Is IT moving to the cloud?
Cloud Computing is one of the IT industry buzzword these days for computing services. Gartner senior analyst Ben Pring says, “It’s become the phrase du jour.” But why is it so attractive? To answer this let’s start with a definition. Wikipedia defines cloud computing as
“the delivery of computing as a service rather than a product, whereby shared resources, software, and information are provided to computers and other devices as a metered service over a network(typically the Internet).”
For IT groups it gives the potential to reduce costs and increase speed of service (every CIOs dream). They aren’t burdened with hardware maintenance, software release deployments, disaster recovery, or physical access to data for an increasingly mobile workforce. The need for those types of services is still relevant. But with cloud computing much of that is outsourced to a third party that solves these types of business needs as part of their solution offering.
But the cloud computing model is about more than B2B services.

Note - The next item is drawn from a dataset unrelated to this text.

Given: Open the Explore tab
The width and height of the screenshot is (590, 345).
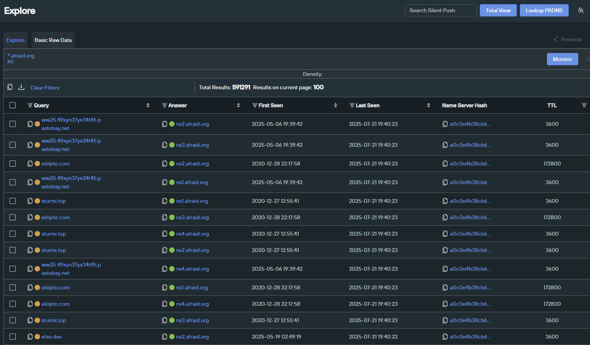Looking at the screenshot, I should (x=16, y=40).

The idea has already started to make it’s way into news articles, television commercials, and service offerings for consumers. Microsoft has a campaign theme using the phrase “to the cloud”. Apple and Google have cloud based media storage and retrieval with iCloud and Google Music. Drop Box and a slew of other companies offer cloud based storage to take care of backups and additional capacity needs of a consumer.

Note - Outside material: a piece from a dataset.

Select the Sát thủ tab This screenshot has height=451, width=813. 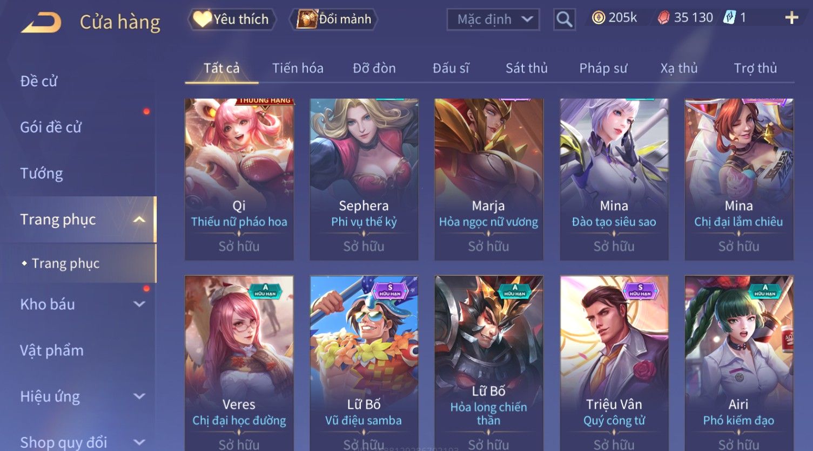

The real benefit to consumers today is that data is accessible from multiple devices. In the 80s, 90s, and early 2000s most people used a single computing device. The data they needed was local to that one device. Programs such as GoToMyPC and Citrix Server were developed to give you remote control to your main device (home or office). But for the most part, software and hardware was purchased for that single device. Consumers had to deal with specification and compatiblity concerns (i.e. USB 2.0, Windows Compatible, Firewire, IDE, SD Disk, etc.)
But today, many consumers own multiple electronic devices. Many, if not all of them, with access to the cloud: Desktops, laptops, netbooks, smart phones, tablets, and televisions. The value of cloud computing to the consumer is that they have access to their data and computing services wherever they are and from whatever device they have with them. Consumers no longer have to worry about software verions, upgrades, cable compatibility, etc.

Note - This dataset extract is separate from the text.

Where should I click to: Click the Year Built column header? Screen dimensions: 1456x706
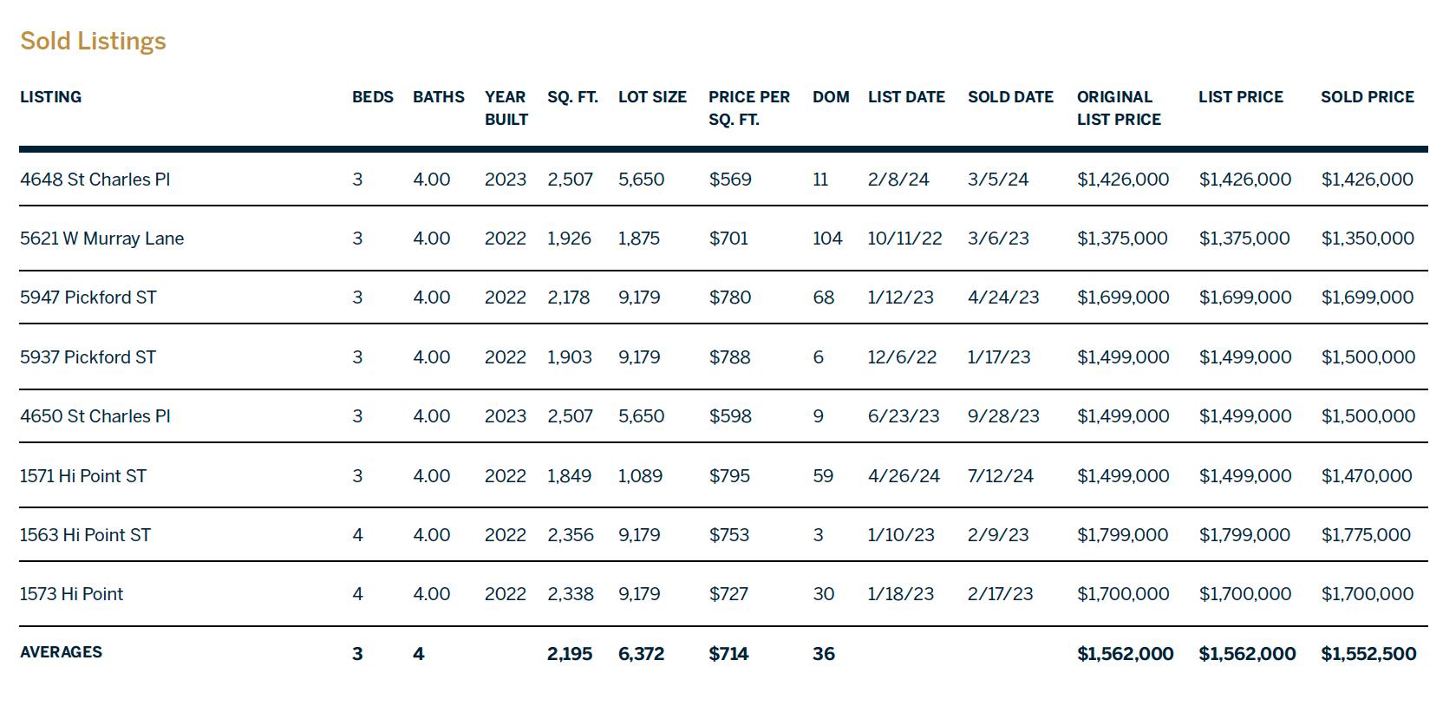click(506, 108)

As I write this post, I’m use Google Docs to compose the draft while listening to Google Music play my library of music. I’ve pretty well converted all of my home computing to some cloud service because I use multiple internet connected devices. Whenever, wherever, and with whatever device I use, the data is there.
Oh, I should mention that cloud computing is a “sticky” service. If you become unhappy with your service provider in the future, the cost and complexity of moving to a different service provider may keep you in the unhappy relationship. Choose wisely.
3 Replies to “Cloud computing is important to more than just IT”
In my opinion key characteristics of cloud computing are:
1. Resources on Demand: The
user himself determines the nature, extent and timing of services it
uses, without intervention by the service provider
2. Accessibility throughout
the network (Broad network access): Access is via a broadband network
using standards (usually http) compatible with a wide range of
devices: phones, smart phones, tablets, …
3. Shared use (Resource
pooling) users share resources (storage, computing power, etc..)
Without being aware of their physical location
4. Scalability (Rapid
elasticity): the ability of a service can be adapted quickly and
flexible, often automatically
5. Measurable Service
(Measured Service): The use of cloud services is measurable,
verifiable and subject to transparent reporting
Great list Paul. I think this captures the “magic that just happens” for most consumers. They don’t have to think about all the moving parts. It just works whenever and wherever they need it to.